**REQUIRED ACTION:** Reproduce the passage below about a puppy's first visit to the vet verbatim, keeping every word and punctuation mark unchanged.

··· PASSAGE PROVIDED

So, you’ve finally brought home your very first puppy! Indeed, it’s difficult to describe the feeling of owning your first pet. It’s, to say the least, a mixture of happiness and excitement, which is truly one of the best moments that you can enjoy in your life. Without a doubt, gazing at the utter canine cuteness before you, you’ll immediately feel a strong sense of responsibility for your puppy as well. After all, like a parent to a child, who doesn’t want their pet to grow and develop to the fullest?
Of course, you can only ever ensure that your puppy’s health is kept in optimum condition by taking him to the vet. The first stages of development of a puppy, much like a toddler, are the most important times of his life. During these times, he is still very susceptible to diseases common among dogs, which could have a permanent, adverse effect on his development. What’s worse is that these diseases could even lead to death if it’s not addressed immediately. Fret not, though, for with the right core vaccines and physical checkups that your vet would undoubtedly administer, these can be easily prevented. It’s for this reason that your puppy’s first vet visit is a must.
Handling your Puppies First Visit to the Vet
The first visit is crucial because what your puppy experiences during this time would leave a lasting impression on him. If he gets a less than desirable experience, then you’ll have loads of trouble taking your dog in the future. The key then lies in conditioning your puppy beforehand on what he would experience once the fateful day arrives. Knowing what motivates your puppy to do something it otherwise won’t normally do is equally vital.
Planning the time to take your puppy to the vet is the one of the first steps that you should take. Most experts suggest taking them once they’re aged 7 to 8 weeks. Make sure that you take it before its 12th week. Delaying further is highly inadvisable because of the health risks involved.

······
··· SUPPLIED DATA

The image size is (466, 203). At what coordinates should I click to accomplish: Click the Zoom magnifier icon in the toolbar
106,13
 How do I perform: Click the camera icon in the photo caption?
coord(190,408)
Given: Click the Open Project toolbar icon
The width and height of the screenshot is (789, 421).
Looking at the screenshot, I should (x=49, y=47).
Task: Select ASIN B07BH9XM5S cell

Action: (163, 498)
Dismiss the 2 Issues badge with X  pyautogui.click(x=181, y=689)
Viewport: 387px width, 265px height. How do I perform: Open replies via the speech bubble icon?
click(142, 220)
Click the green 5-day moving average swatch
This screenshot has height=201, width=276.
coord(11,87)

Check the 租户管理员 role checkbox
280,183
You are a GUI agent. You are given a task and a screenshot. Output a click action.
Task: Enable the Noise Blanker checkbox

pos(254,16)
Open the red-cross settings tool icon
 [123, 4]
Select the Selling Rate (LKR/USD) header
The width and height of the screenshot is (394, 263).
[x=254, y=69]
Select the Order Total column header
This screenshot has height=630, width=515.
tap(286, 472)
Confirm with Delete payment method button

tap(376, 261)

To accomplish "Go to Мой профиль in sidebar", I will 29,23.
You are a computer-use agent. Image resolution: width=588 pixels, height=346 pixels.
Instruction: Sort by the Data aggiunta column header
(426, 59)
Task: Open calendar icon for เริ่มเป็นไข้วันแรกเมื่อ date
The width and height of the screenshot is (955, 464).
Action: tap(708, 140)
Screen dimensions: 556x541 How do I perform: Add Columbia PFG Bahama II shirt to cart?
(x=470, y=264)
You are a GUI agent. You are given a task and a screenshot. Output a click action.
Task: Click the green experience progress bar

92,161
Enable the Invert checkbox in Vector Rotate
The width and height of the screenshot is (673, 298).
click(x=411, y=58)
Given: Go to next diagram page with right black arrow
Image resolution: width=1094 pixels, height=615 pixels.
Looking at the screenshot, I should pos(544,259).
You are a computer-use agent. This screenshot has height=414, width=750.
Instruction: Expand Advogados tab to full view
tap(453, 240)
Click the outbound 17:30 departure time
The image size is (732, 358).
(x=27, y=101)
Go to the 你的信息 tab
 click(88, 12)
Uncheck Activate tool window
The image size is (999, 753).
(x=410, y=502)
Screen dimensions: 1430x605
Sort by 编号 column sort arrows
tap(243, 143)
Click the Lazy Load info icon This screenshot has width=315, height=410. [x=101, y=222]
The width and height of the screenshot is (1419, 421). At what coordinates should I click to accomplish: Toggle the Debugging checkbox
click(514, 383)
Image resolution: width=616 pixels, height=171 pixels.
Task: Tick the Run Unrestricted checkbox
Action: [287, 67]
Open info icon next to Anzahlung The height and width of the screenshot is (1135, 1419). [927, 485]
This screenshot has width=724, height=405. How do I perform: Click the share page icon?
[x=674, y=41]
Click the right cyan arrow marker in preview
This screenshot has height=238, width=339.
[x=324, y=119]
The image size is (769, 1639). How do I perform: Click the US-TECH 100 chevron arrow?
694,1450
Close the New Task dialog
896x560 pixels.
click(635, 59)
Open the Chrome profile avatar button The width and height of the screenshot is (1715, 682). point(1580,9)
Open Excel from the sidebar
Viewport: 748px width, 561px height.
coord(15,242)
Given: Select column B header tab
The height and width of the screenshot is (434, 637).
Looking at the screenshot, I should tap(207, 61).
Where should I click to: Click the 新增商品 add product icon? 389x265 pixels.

······

**TASK SOLUTION:**
So, you’ve finally brought home your very first puppy! Indeed, it’s difficult to describe the feeling of owning your first pet. It’s, to say the least, a mixture of happiness and excitement, which is truly one of the best moments that you can enjoy in your life. Without a doubt, gazing at the utter canine cuteness before you, you’ll immediately feel a strong sense of responsibility for your puppy as well. After all, like a parent to a child, who doesn’t want their pet to grow and develop to the fullest?
Of course, you can only ever ensure that your puppy’s health is kept in optimum condition by taking him to the vet. The first stages of development of a puppy, much like a toddler, are the most important times of his life. During these times, he is still very susceptible to diseases common among dogs, which could have a permanent, adverse effect on his development. What’s worse is that these diseases could even lead to death if it’s not addressed immediately. Fret not, though, for with the right core vaccines and physical checkups that your vet would undoubtedly administer, these can be easily prevented. It’s for this reason that your puppy’s first vet visit is a must.
Handling your Puppies First Visit to the Vet
The first visit is crucial because what your puppy experiences during this time would leave a lasting impression on him. If he gets a less than desirable experience, then you’ll have loads of trouble taking your dog in the future. The key then lies in conditioning your puppy beforehand on what he would experience once the fateful day arrives. Knowing what motivates your puppy to do something it otherwise won’t normally do is equally vital.
Planning the time to take your puppy to the vet is the one of the first steps that you should take. Most experts suggest taking them once they’re aged 7 to 8 weeks. Make sure that you take it before its 12th week. Delaying further is highly inadvisable because of the health risks involved.